Did you check out the sperm whale before or after your mating?


----------



## sudshunter (Jan 20, 2008)

welcome back jeepmike!!! missed those reports of yours. will be down in a couple weeks if not sooner maybe we can tilt a few back and hit the point for some fishin... tight lines.


----------



## Mudd (Jan 10, 2004)

*Welcome back Mike!*

I too was wondering what happened to JeepMike. I enjoyed your posts and stories all winter. Glad to see you back posting Mike!


----------



## jonk (Jul 21, 2008)

Just another perspective. The turtles are part of the circle of life... If we just incubate their eggs, raise them in captivity, then drop them in the ocean- we are taking away a valuable food source for other land dwelling animals as well...this effect goes up and down the food chain- in and out of the water. Just think about it- its not all about the turtles.


Tight lines


----------



## Drumdum (Jan 6, 2003)

jonk said:


> Just another perspective. The turtles are part of the circle of life... If we just incubate their eggs, raise them in captivity, then drop them in the ocean- we are taking away a valuable food source for other land dwelling animals as well...this effect goes up and down the food chain- in and out of the water.
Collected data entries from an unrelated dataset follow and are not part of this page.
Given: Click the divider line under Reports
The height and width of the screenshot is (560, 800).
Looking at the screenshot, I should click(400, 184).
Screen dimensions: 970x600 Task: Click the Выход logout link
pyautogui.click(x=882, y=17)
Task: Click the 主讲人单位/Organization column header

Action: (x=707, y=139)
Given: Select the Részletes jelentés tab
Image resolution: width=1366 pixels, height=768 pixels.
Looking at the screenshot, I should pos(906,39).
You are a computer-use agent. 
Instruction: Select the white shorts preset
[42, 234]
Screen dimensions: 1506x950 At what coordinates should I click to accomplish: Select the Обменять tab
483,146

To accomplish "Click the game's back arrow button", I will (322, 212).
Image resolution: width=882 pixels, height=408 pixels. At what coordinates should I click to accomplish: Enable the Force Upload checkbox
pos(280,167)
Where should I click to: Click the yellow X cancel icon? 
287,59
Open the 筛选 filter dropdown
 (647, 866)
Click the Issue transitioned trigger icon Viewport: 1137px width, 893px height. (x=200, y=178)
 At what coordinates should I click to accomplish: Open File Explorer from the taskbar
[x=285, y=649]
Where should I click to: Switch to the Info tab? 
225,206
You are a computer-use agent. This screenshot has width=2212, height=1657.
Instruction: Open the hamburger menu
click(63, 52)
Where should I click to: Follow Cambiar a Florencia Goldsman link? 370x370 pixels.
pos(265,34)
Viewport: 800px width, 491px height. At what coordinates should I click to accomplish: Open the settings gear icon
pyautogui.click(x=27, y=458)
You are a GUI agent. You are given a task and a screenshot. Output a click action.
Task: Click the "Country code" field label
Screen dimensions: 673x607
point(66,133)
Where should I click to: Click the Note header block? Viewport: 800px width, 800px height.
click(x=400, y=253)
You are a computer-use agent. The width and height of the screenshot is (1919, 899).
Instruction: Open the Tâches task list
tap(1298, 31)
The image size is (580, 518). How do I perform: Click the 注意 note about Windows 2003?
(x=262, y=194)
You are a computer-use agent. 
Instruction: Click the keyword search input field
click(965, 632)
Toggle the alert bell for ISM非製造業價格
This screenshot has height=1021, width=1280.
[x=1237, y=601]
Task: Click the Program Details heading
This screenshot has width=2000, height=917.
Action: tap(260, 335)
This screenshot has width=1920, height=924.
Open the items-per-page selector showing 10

Just think about it- its not all about the turtles.
> 
> 
> Tight lines


 I'm with ya dude,but and there is a big but!! They kill preditors that would harm turtles,as well as they do kill preditors that would harm birds.. They have been playing God for many yrs now,with both birds and turtles. So,why not play God and put it to good usage by relocating NOT INCUBATING them as you have suggested.. Better hatch rate with less drowned eggs from storms if they are relocated in areas less prone to overwash.. And yes,you are correct *it's not about the turtles or birds either....*


----------